I'm currently seventh in the AOY race, and that puts me just inside the cut to make Toyota All-Star Week. As you may know, the reigning Bassmaster Classic champ, Bassmaster Rookie of the Year and top eight anglers in the AOY race all get invitations to compete. Four other anglers will be voted in by the fans. Much as I appreciate my fans and all the support they give me, I want to earn my way to All-Star Week on points, and I can do that with a good finish at the season finale on Lake St. Clair.
My poor performance at the St. Lawrence River, though, came as something of a surprise to me. I had a great practice — probably my best of the entire year. But when the tournament started and I went to my primary area (I found it late on the last day of practice, and two presentations with a drop shot produced two 5 pounders!) I caught just a couple of 12-inchers, and the other spots I had nearby only gave me a small limit.
I tried adjusting my baits and line size, but nothing helped to upgrade my catch. With just over 17 pounds on the first day, I knew I'd be around the bubble to make the first cut.
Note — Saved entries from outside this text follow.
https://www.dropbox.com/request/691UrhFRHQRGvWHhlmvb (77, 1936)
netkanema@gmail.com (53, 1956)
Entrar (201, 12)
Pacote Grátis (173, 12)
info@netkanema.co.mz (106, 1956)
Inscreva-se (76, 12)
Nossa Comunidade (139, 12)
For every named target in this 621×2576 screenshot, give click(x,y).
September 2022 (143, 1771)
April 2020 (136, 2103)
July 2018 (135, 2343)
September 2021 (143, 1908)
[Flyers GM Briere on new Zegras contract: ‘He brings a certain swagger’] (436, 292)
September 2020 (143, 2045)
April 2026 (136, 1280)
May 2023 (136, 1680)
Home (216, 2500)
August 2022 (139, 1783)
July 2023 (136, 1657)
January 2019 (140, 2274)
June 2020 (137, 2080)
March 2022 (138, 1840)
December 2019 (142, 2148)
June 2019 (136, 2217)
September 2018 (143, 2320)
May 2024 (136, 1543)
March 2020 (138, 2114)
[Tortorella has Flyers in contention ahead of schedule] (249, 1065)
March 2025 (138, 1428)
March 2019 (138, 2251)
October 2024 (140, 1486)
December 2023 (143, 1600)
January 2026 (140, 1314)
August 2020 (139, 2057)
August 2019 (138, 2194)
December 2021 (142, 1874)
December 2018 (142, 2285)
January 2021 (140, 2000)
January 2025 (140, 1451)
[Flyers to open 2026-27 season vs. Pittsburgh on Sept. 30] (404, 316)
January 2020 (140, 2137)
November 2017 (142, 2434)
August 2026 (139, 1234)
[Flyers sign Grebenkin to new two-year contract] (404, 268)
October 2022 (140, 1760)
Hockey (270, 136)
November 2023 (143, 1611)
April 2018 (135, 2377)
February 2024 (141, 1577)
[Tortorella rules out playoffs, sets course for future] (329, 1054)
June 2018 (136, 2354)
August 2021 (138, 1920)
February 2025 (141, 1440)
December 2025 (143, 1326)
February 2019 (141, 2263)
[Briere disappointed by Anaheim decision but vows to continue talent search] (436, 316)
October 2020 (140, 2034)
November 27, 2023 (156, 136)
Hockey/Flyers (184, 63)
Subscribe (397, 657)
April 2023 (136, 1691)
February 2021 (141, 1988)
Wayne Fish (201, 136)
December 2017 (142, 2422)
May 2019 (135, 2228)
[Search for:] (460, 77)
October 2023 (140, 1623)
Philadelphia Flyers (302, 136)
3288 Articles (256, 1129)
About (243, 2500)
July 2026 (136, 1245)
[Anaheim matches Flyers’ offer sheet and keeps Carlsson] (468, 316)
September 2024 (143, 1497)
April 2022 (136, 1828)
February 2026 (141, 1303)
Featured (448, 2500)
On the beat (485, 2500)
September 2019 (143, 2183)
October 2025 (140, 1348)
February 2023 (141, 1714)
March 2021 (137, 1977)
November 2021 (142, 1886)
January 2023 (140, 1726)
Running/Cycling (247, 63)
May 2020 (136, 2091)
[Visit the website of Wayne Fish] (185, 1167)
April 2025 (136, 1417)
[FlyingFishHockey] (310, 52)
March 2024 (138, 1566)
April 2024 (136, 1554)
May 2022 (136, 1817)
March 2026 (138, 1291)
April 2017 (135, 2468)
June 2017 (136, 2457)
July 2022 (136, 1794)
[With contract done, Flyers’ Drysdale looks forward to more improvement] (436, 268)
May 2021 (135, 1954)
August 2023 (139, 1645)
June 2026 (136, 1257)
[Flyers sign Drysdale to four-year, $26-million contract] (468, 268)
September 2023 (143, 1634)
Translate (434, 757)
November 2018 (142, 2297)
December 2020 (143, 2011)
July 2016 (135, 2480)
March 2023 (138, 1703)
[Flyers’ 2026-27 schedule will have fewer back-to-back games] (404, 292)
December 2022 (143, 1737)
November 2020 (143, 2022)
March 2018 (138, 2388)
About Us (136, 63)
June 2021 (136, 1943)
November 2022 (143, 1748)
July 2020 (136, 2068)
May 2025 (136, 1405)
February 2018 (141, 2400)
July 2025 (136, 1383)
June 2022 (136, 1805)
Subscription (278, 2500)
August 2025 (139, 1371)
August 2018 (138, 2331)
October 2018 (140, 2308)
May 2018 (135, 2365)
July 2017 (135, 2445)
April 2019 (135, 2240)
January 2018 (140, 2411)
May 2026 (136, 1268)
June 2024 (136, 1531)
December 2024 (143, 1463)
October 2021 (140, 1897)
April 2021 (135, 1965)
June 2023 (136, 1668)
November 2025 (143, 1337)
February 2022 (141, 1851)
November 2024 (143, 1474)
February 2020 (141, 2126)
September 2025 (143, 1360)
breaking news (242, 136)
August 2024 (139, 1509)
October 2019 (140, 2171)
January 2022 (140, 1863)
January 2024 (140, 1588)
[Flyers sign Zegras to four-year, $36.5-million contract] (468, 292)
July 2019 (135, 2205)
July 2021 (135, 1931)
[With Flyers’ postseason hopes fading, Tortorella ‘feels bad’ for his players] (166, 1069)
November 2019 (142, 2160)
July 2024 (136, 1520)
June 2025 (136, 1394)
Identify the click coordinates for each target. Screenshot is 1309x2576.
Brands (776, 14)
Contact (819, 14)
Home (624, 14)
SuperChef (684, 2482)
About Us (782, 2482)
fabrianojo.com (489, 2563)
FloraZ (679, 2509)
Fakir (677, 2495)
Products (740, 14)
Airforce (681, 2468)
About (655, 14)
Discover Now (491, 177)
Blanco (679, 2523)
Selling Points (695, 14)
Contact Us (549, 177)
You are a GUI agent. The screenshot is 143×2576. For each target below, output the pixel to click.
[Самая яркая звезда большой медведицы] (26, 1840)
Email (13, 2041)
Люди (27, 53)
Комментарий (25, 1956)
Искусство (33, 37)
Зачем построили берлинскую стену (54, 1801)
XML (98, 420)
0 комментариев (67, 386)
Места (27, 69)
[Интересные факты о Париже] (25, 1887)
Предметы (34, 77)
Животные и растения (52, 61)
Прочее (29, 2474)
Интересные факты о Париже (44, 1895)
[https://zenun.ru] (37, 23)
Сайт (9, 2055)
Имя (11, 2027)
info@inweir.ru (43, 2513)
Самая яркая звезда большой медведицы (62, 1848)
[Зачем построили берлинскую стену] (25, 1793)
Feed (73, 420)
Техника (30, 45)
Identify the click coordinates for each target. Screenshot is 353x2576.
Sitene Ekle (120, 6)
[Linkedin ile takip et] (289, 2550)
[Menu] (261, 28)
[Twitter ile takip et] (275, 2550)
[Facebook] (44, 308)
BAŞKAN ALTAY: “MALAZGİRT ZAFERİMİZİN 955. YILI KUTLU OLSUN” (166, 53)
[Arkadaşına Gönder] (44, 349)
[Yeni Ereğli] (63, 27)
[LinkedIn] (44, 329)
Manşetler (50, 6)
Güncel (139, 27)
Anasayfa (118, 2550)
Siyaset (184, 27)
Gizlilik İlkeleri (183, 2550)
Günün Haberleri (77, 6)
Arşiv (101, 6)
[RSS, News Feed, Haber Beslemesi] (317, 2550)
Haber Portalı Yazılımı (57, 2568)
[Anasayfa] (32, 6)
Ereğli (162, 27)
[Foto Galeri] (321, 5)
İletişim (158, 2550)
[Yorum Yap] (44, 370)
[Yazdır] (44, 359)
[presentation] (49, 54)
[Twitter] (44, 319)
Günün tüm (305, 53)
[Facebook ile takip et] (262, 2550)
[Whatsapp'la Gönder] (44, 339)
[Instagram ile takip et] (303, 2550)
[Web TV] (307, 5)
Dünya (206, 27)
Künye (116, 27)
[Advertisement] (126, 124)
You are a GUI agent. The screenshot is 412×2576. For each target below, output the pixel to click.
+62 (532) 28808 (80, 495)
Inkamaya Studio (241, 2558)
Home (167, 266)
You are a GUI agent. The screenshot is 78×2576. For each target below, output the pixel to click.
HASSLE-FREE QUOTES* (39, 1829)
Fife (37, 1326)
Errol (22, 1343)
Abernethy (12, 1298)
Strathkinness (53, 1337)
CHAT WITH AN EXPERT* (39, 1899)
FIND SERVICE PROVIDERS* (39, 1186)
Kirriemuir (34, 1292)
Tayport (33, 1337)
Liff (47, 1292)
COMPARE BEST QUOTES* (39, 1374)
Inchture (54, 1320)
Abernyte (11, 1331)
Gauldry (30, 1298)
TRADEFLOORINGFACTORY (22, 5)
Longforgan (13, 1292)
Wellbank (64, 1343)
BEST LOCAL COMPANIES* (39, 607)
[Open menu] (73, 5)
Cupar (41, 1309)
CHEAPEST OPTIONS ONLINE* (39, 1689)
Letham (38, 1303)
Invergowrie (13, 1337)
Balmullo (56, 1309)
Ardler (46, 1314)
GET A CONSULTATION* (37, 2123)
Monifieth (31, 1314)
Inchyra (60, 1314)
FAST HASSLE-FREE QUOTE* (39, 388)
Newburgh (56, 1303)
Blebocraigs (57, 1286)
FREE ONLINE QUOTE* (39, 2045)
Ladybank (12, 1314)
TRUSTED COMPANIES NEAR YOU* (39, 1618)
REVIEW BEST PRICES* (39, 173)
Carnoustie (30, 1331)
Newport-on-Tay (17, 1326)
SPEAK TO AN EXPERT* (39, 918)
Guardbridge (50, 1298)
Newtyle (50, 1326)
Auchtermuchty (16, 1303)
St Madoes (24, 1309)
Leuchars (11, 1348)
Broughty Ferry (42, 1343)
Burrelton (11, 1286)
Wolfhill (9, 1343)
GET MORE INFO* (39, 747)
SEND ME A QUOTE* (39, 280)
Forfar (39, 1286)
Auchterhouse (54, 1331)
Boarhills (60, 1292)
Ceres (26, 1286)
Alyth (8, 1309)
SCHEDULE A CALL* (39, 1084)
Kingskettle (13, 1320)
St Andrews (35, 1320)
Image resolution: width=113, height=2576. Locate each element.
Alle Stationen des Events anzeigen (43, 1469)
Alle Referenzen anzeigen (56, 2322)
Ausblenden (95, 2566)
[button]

Unfortunately for me, things got worse on Day 2, and I was headed home.
Which brings me to my next and far more important topic.
It's a very special week here in the Jones household. We're sending our daughter, Kristen, off to college tomorrow (Friday). She'll be attending Southwestern University in Georgetown, Texas, and plans to pursue an education in international business and law.
It's humbling and really puts life in perspective to think that Kristen came into our lives a little more than 18 years ago. I'll always remember it as one of the greatest days of my life, but it was also more than a little scary and intimidating to bring a new life into the world. As many of you know, that's a lot of responsibility and a lot of commitment.
My wife Jimmye Sue and I have been blessed, though. Kristen has grown into a wonderful young woman, and we're extremely proud of her. We know she has a bright future, and I'm looking forward to watching her grow as an adult.
Tonight, we'll have a special dinner for Kristen — just the immediate family — and we'll talk about where she's been and where she's going. I'll drive her to campus tomorrow, and she'll set out on a new path toward realizing her own dreams in life.
She's already helped me realize many of mine.